We have come to quite a disturbing point in our political culture when an elected official can be designated an Ethics Alarms Ethics Hero for doing nothing more than telling the truth. Yet here we are.

The House Majority Whip wasn’t revealing any great secret, just telling the truth about what Joe Biden and so many other Democrats have been lying about—well, one of the the matters they have been lying about. Asked on MSNBC about the inflation affecting typical citizens that they feel might be caused by Democrats spending like there is no tomorrow, Rep. Clyburn answered, “Well, let me make it very clear. All of us are concerned about these rising costs, and all of us knew this would be the case when we put in place this recovery program. Any time you put more money into the economy, prices tend to rise.”

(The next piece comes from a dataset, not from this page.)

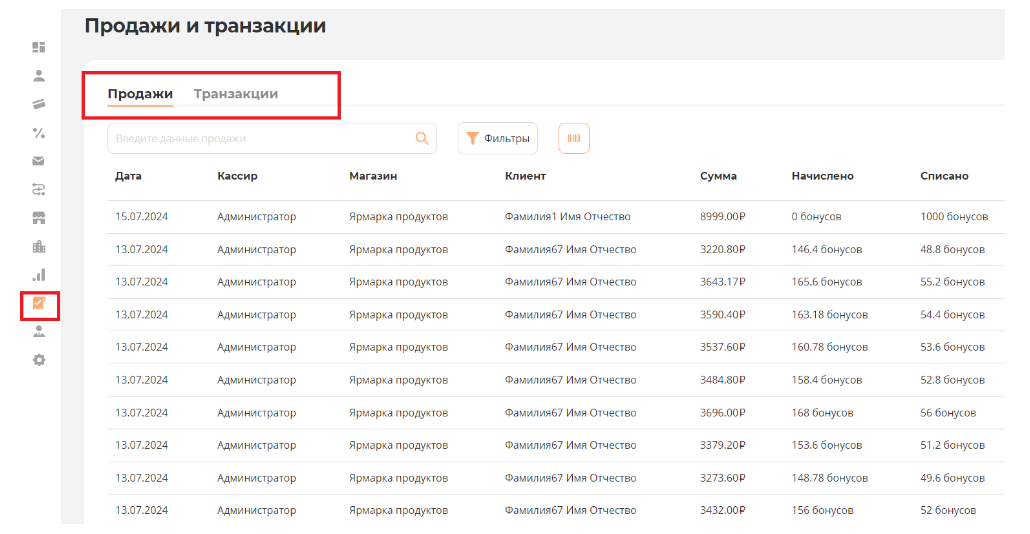Screen dimensions: 1030x534
Task: Open the dashboard icon in sidebar
Action: (x=39, y=47)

Oh. So it wasn’t the pandemic, or Trump, or Putin as the President and his paid liar, Karine Jean-Pierre, have been saying for months, or “unanticipated and large shocks to the economy” as Treasury Secretary Janet Yellen claimed in June. It was all the spending by Democrats, like the $1.9 trillion American Rescue Plan Biden signed in March, that sent prices soaring, and Democratic leadership knew it would do exactly that. And I guess they weren’t too concerned, since they went ahead with the huge spending bill anyway, even though the Administration was already exploding the National Debt.

Well, thanks for the candor, Congressman. We knew this anyway, but its refreshing to hear one of those most responsible admit it.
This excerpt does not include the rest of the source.